Output Latency of PXIe-6569

Updated Mar 12, 2026

Issue Details

Users of the PXIe‑6569 may encounter non‑deterministic or variable data latency when measuring the timing relationship between an input clock edge and the corresponding data output. Observed latency values may vary from acquisition to acquisition (for example, measurements differing by ~1.6 ns or ~3.2 ns), which can appear as inconsistent FIFO or clock‑to‑data behavior.
 
This behavior is most commonly reported when the PXIe‑6569 is used in custom CLIP implementations or in applications that require fixed, cycle‑accurate, or bit‑to‑bit deterministic latency.
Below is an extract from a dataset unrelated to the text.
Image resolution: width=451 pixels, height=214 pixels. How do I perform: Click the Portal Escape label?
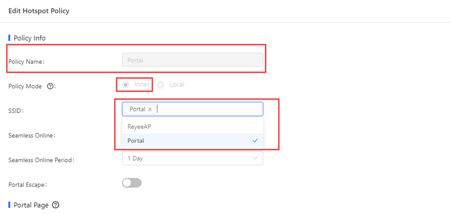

In such use cases, customers may expect a constant alignment between specific data bits (for example, bit 0 to bit 0) across clock cycles, which the PXIe‑6569 does not guarantee.

Solution

The observed latency variation on the PXIe‑6569 is expected behavior and inherent to the module’s high‑bandwidth LVDS design. To maintain signal integrity at high data rates, the PXIe‑6569 implements bit slip in its LVDS/SerDes data path, allowing incoming data to be captured on different bit positions within a byte. While the core FPGA datapath latency is consistent (approximately 64 ns clock‑to‑clock), the specific bit within the byte that is latched may vary from one acquisition to the next. This bit‑level alignment variability results in apparent latency shifts that fall within the width of a byte and do not indicate changes in the underlying logic delay.
 
 
Because the PXIe‑6569 relies on a SerDes CLIP that is not designed to provide deterministic bit‑to‑bit or frame‑to‑frame latency, fixed clock‑to‑data alignment cannot be guaranteed. As such, the PXIe‑6569 is not recommended for applications that require deterministic or cycle‑accurate latency, and is best suited for use cases where high throughput and signal integrity are the primary requirements rather than precise latency determinism.